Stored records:
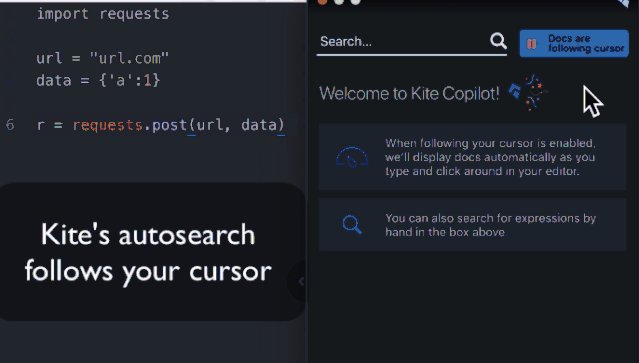Close the Kite Copilot window with the red button
Image resolution: width=639 pixels, height=363 pixels.
click(x=322, y=2)
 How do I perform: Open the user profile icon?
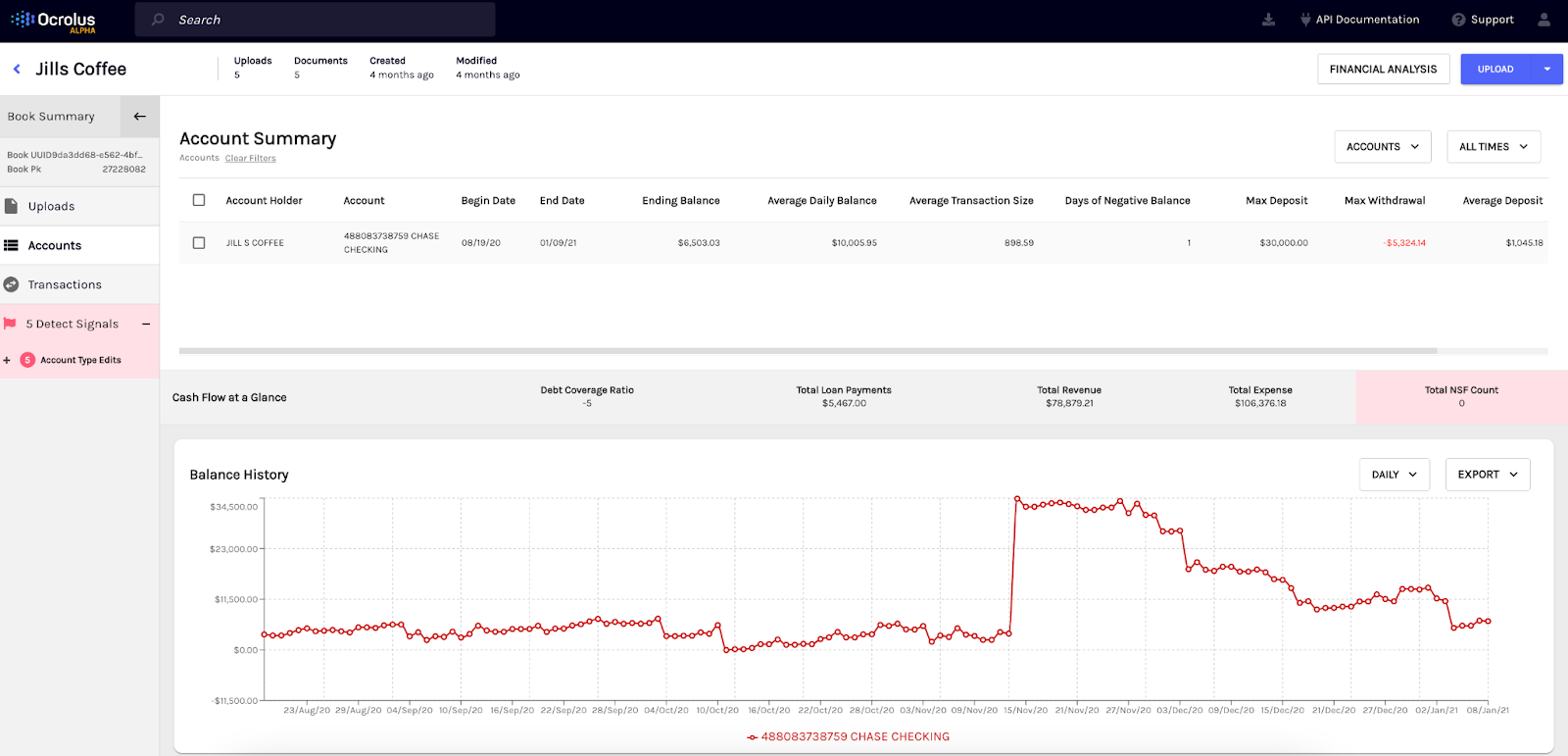1544,20
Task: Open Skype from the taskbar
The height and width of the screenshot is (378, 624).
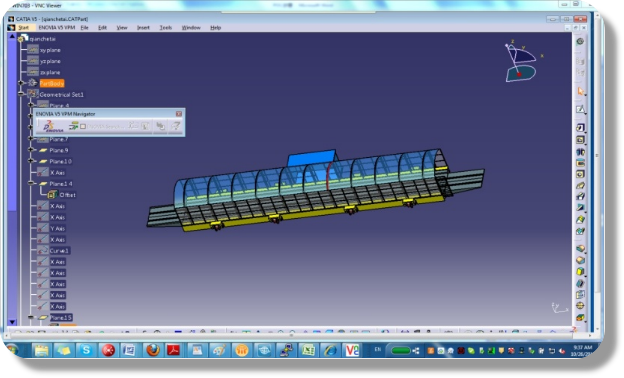Action: [x=86, y=350]
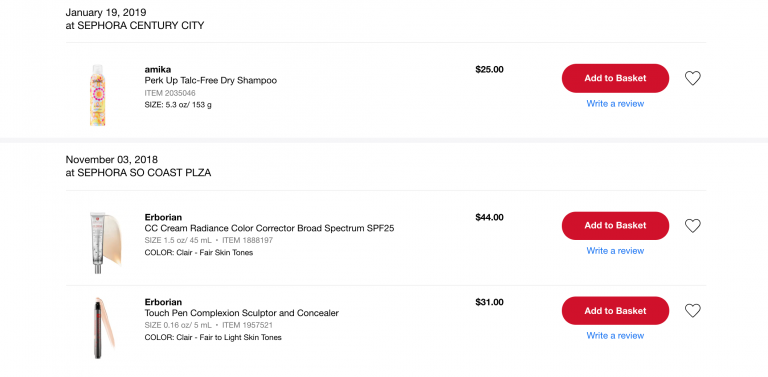Viewport: 768px width, 377px height.
Task: Open the amika dry shampoo can thumbnail
Action: click(97, 95)
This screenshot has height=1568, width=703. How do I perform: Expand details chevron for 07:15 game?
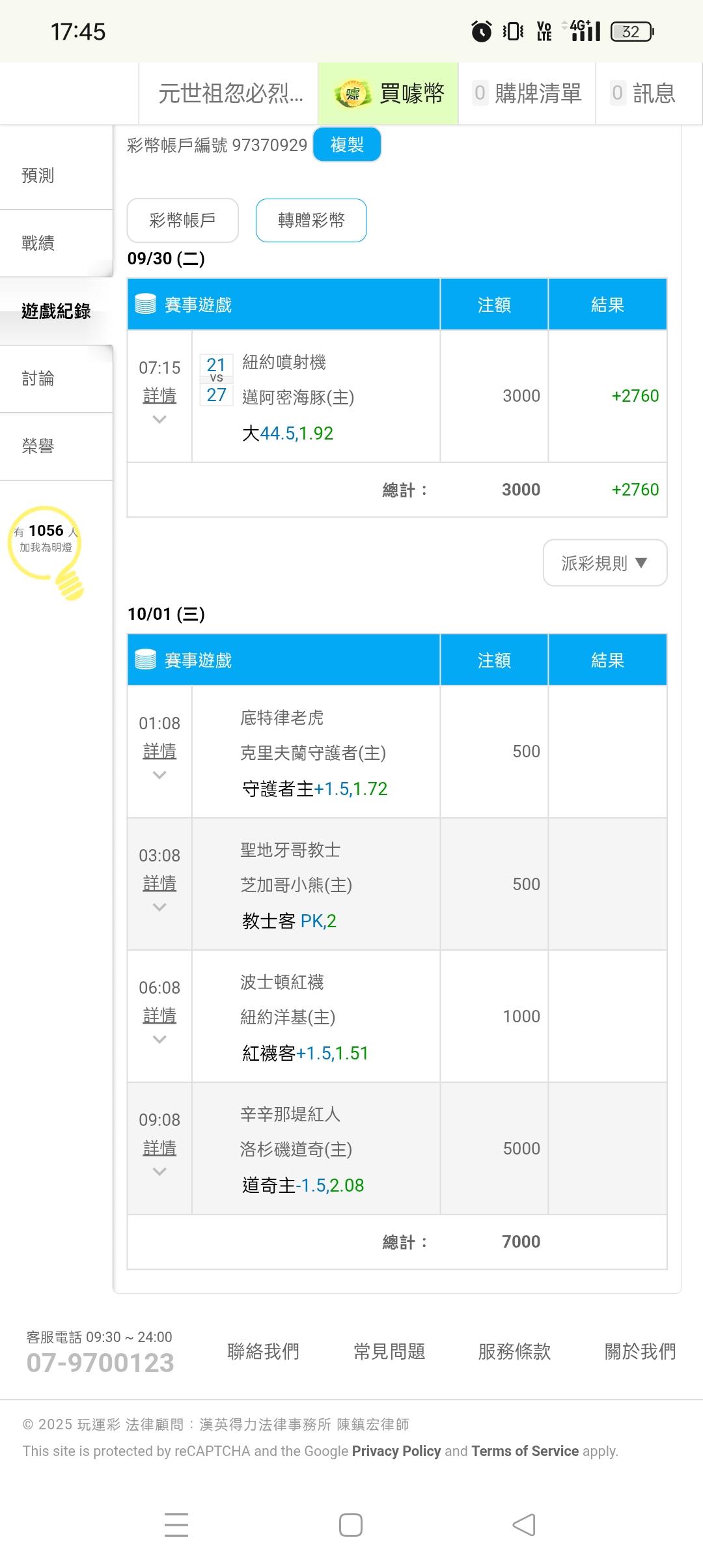click(159, 420)
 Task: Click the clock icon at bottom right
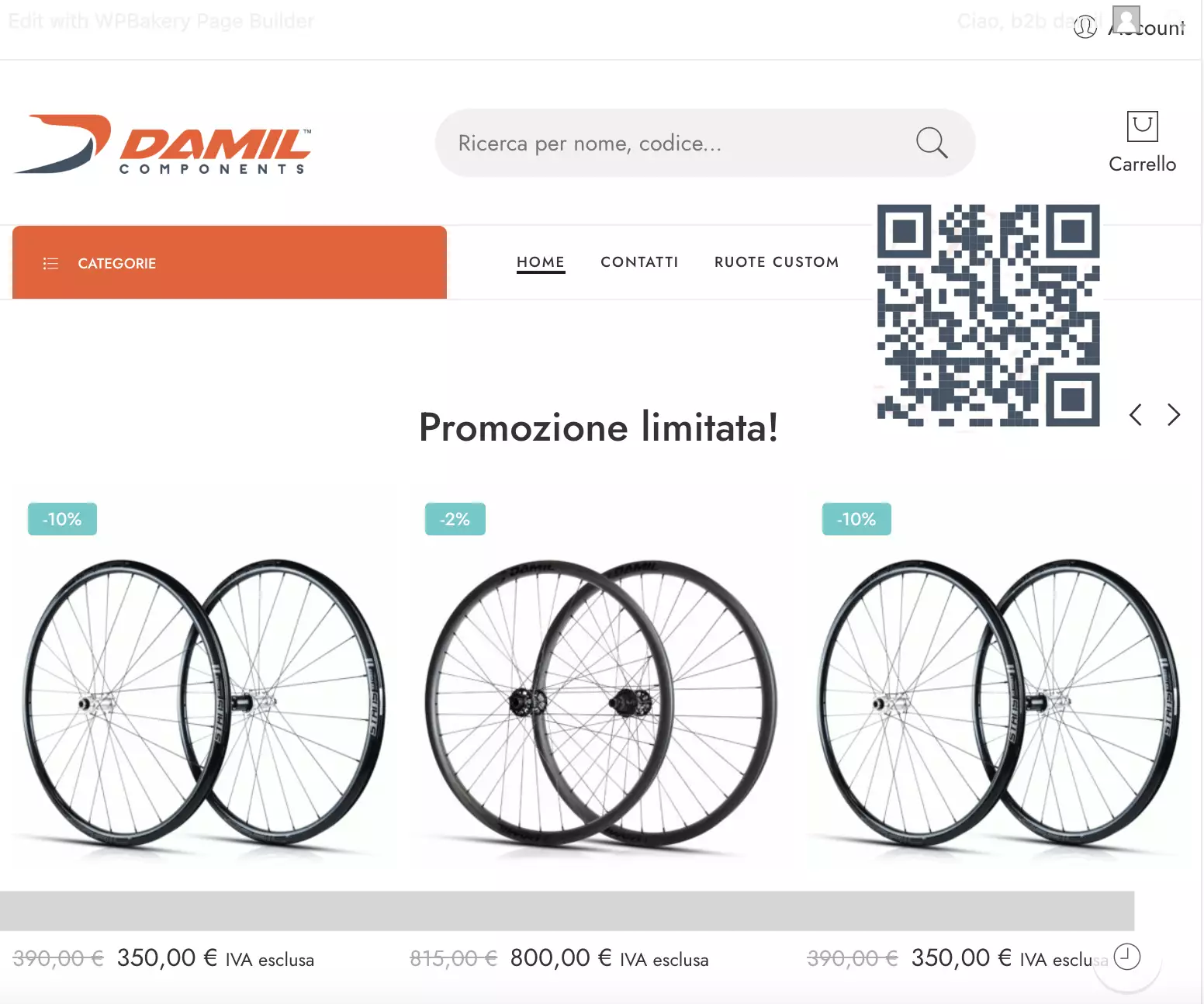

## WORK TO COMPLETE
Please set down, exactly and with nothing added, the lines from the line with "How do I perform: Open" to the end of the entries above, omitting pictures.

## RESPONSE TO THE EXERCISE
 How do I perform: Open the user profile icon?
1544,20
Task: Open Skype from the taskbar
The height and width of the screenshot is (378, 624).
Action: [x=86, y=350]
Viewport: 768px width, 377px height.
Task: Open the amika dry shampoo can thumbnail
Action: click(97, 95)
This screenshot has height=1568, width=703. How do I perform: Expand details chevron for 07:15 game?
click(159, 420)
 Task: Click the clock icon at bottom right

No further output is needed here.